任务说明 A: 请把HBase大合并脚本里以“#!/bin/bash”开头的那一整段改写成简短的步骤清单,保留主要操作。
任务说明 B: 从HBase大合并脚本结束的地方接着往下写。

文本段落:

::::::

1.创建命令脚本compact.sh
写入内容:
#!/bin/bash
time_start=`date "+%Y-%m-%d %H:%M:%S"`
echo "开始进行HBase的大合并.时间:${time_start}"
str=`echo list | hbase shell | sed -n '$p'`
#str="a,b,c"
str=${str//,/ }
arr=($str)
length=${#arr[@]}
current=1
echo "HBase中总共有${length}张表需要合并."
echo "balance_switch false" | hbase shell | > /dev/null
echo "HBase的负载均衡已经关闭"
for each in ${arr[*]}
do
table=`echo $each | sed 's/]//g' | sed 's/\[//g'`
echo "开始合并第${current}/${length}张表,表的名称为:${table}"
echo "major_compact ${table}" | hbase shell | > /dev/null
let current=current+1
done
echo "balance_switch true" | hbase shell | > /dev/null
echo "HBase的负载均衡已经打开."
time_end=`date "+%Y-%m-%d %H:%M:%S"`
echo "HBase的大合并完成.时间:${time_end}"
((duration=$(date +%s -d "$time_end")-$(date +%s -d "$time_start")))
echo "耗时:${duration}s"

::::::

所给数据:
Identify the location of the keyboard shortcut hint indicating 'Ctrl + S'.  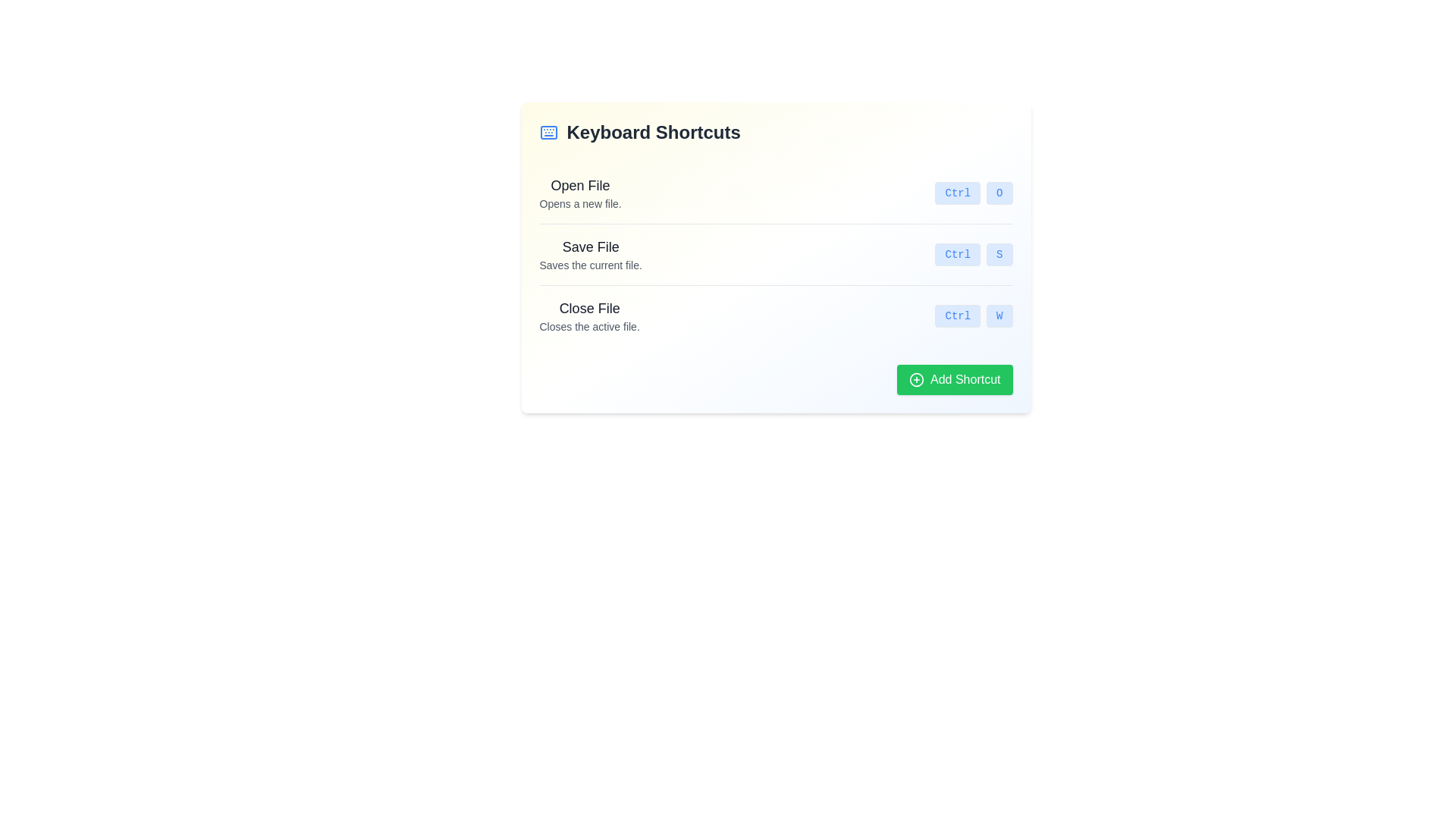
(974, 253).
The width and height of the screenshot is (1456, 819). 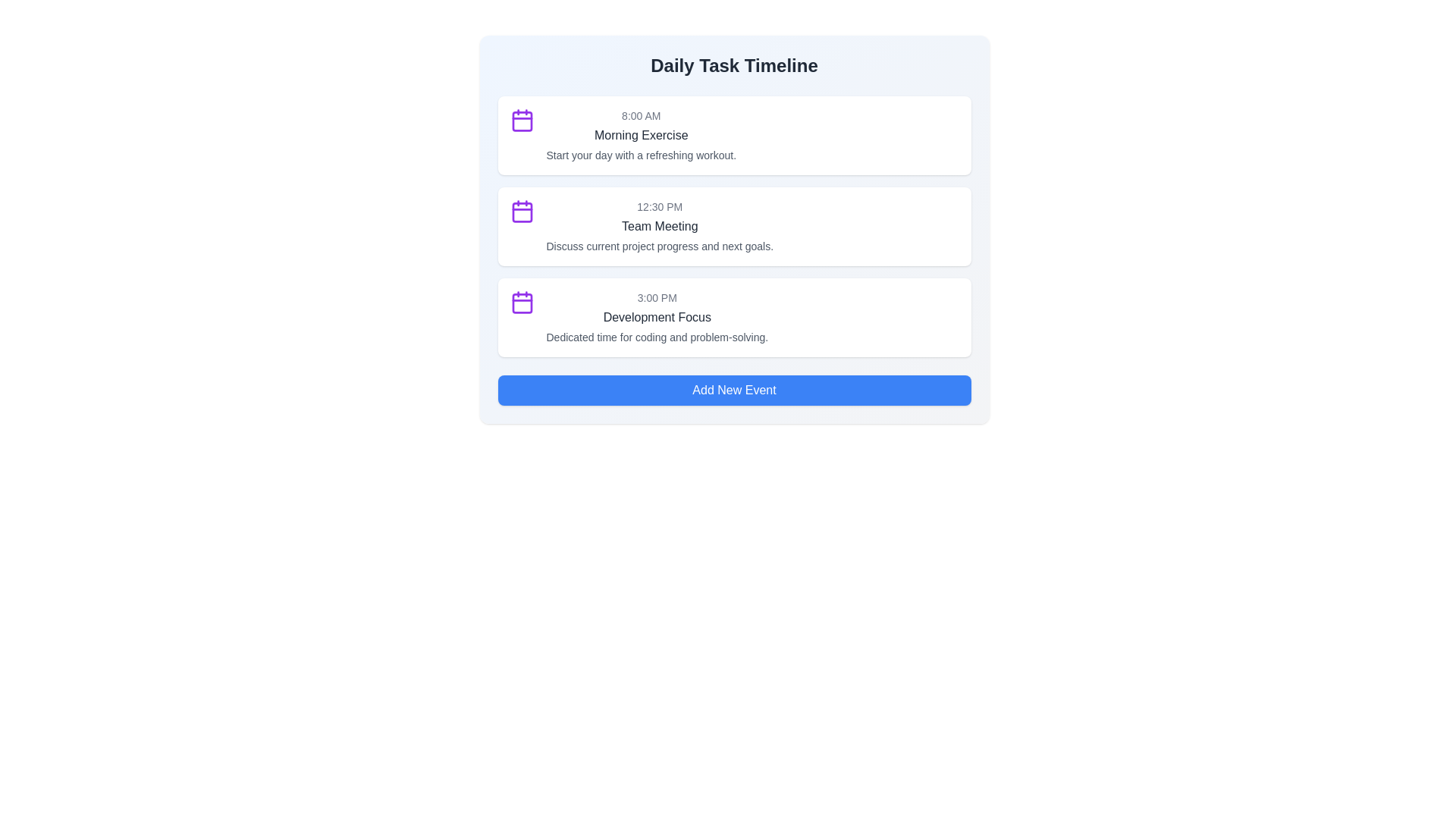 I want to click on the calendar icon located on the left-hand side of the '3:00 PM - Development Focus' event entry in the vertical list, so click(x=522, y=302).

::::::

作答结果 A:
1. 记录开始时间,输出开始进行HBase大合并的提示。
2. 通过hbase shell执行list,取输出的最后一行,把逗号换成空格后拆成表名数组,统计表的数量并输出。
3. 执行balance_switch false,关闭HBase的负载均衡。
4. 逐张处理表:去掉表名两边的方括号,输出当前进度和表名,再执行major_compact。
5. 执行balance_switch true,重新打开负载均衡。
6. 记录结束时间,算出耗时(秒)并输出。

作答结果 B:
2.创建后台调用脚本start.sh
写入内容:
nohup ./compact.sh > log 2>&1 &
查询hbase的region分区范围
scan "hbase:meta", {COLUMNS => ['info:regioninfo'] }
展示
regionName start-rowkey end-key
one,,4343.6587. value={STARTKEY => '', ENDKEY => '1000000'}
one,100,bb9b6a. value={STARTKEY => '1000000', ENDKEY => '2000000'}
one,200,bff9ac. value={STARTKEY => '2000000', ENDKEY => '3000000'}
one,300,832e19. value={STARTKEY => '3000000', ENDKEY => ''}
-------------------------------------------------------------------------------------------
one,200,bff9ac. region全称
bff9ac region编码名称
---------------------------------------------------------------------------------------------------------
通过shell合并region (合并的时候需要停止hbase集群,合并相邻的两个region) 使用region全称
hbase org.apache.hadoop.hbase.util.Merge one \
one,100,bb9b6a. \
one,200,bff9ac.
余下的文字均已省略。